La microscopía electrónica reveló la aparición del Clandestinovirus ST1, que tiene una morfología icosadral típica sin fibrillas, así como Usurpatvirus LCD7 con una capsida icosahedral de unos 250 nanómetros. La baja citometría confirma la superposición de poblaciones de Faustovirus y Nauvoirus. Una vez dominado, este procedimiento se puede hacer fácilmente.
Lo más importante a recordar al intentar este procedimiento es la necesidad de un ritual mínimo de observaciones sobre el tamaño de las entidades con el buen manejo del competente de la estación de trabajo y la comprobación de cualquier problema de contaminación. Este enfoque se puede utilizar como una técnica de clasificación sobre la base de la morfología celular. Actualmente se utiliza en nuestro laboratorio para la clonación de ameba específica.
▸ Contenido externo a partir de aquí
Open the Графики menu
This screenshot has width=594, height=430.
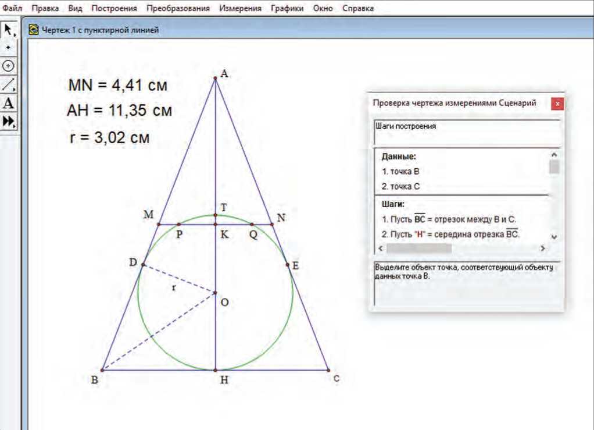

Un punto crítico de esta técnica es mantener la integridad celular. De hecho, podemos tener algunos problemas con la no observación de la célula o liberación. Esto se debe principalmente a la desintegración de la célula en el micro capilar.
Este método podría ser una alternativa eficaz cuando la telemetría de defectos y la ordenación de hechos no están disponibles y cuando se alcanzan limitaciones técnicas específicas. No olvide que en algunos casos la célula no se libera del micro capilar. Esto se debe en parte a las características de la ameba y su capacidad de adaptación y luego de la membrana celular.